- **書面任務 1**
依據這篇談 OpenCL 中 half 與 float 轉換的文件段落，說明在 kernel 中使用 half 型別能帶來什麼好處，又要付出什麼代價。
- **書面任務 2**
將資料列中從含有 "Task: Click the red Next button" 的那一行開始、一直到含有 "Action: pos(105,297)" 的那一行為止（首尾兩行都包括在內）的各行，改寫成編號清單。

- **文件段落**
- - -

1. 程式人生 > >OpenCL中的half與float的轉換

OpenCL中的half與float的轉換

在kernel中使用half型別可以在犧牲一定精度的代價下來提升運算速度. 在kernel中, 可以比較方便的對half資料進行計算, 但在host上的, 對half的使用就沒那麼方便了. 檢視cl_float的定義:typedef uint16_t cl_half __attribute__((aligned(2)));可知其本質是一個uint16_t. 所以, 如果直接拿cl_float的記憶體的值來使用的話, 系統會把它當做一個uint16_t來解析. 一般來說, 我們遇到最多的情況可能是在kernel中保為half, 然後把該記憶體資料複製到host, 然後在host中使用. 關於half和float的轉換, 主要有如下幾個方面值得注意.

- - -

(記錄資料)
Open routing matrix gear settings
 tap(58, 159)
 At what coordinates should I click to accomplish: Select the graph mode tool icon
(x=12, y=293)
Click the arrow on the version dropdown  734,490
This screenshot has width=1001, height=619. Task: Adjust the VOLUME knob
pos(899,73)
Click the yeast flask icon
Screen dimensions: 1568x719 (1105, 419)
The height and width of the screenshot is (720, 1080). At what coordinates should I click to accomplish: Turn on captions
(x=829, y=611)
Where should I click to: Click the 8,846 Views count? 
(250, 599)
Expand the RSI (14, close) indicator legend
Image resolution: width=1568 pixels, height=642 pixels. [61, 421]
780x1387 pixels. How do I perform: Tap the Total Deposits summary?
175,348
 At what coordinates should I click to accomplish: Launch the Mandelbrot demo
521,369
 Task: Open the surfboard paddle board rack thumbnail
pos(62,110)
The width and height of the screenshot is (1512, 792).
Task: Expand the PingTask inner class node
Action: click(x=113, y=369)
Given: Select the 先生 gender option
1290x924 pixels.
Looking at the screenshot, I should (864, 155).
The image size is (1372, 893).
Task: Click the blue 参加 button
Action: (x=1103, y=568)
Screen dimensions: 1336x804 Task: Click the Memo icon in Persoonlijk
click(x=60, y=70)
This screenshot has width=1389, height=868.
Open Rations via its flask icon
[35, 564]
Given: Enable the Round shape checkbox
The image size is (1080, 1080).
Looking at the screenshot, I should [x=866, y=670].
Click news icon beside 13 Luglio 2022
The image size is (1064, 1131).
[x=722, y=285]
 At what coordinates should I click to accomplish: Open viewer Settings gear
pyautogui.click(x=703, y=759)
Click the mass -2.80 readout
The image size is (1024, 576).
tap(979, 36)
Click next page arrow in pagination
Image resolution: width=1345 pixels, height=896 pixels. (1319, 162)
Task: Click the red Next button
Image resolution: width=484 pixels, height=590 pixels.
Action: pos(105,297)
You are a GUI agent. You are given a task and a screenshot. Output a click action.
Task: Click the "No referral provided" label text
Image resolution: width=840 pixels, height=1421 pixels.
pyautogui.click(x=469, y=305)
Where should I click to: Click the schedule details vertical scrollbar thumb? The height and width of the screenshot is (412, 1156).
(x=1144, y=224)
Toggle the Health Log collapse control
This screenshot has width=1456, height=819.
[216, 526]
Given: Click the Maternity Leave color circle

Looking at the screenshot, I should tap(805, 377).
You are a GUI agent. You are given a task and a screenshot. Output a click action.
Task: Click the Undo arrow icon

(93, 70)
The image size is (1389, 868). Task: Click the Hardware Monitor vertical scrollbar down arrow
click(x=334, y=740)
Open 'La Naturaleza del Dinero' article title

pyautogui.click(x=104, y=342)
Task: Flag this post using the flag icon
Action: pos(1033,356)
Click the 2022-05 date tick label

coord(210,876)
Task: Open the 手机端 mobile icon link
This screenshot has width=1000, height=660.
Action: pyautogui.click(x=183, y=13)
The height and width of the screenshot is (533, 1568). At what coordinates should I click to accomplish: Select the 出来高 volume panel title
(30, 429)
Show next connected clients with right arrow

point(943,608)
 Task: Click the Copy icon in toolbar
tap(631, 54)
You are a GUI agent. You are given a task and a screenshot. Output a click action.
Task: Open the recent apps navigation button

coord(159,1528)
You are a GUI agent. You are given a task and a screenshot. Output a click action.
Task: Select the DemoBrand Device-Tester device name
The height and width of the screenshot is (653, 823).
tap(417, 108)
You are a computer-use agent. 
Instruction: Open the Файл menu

- - -

- **回答 1**
在 kernel 中使用 half 型別可以提升運算速度，代價是犧牲一定的精度。

- **回答 2**
1. Task: Click the red Next button
2. Image resolution: width=484 pixels, height=590 pixels.
3. Action: pos(105,297)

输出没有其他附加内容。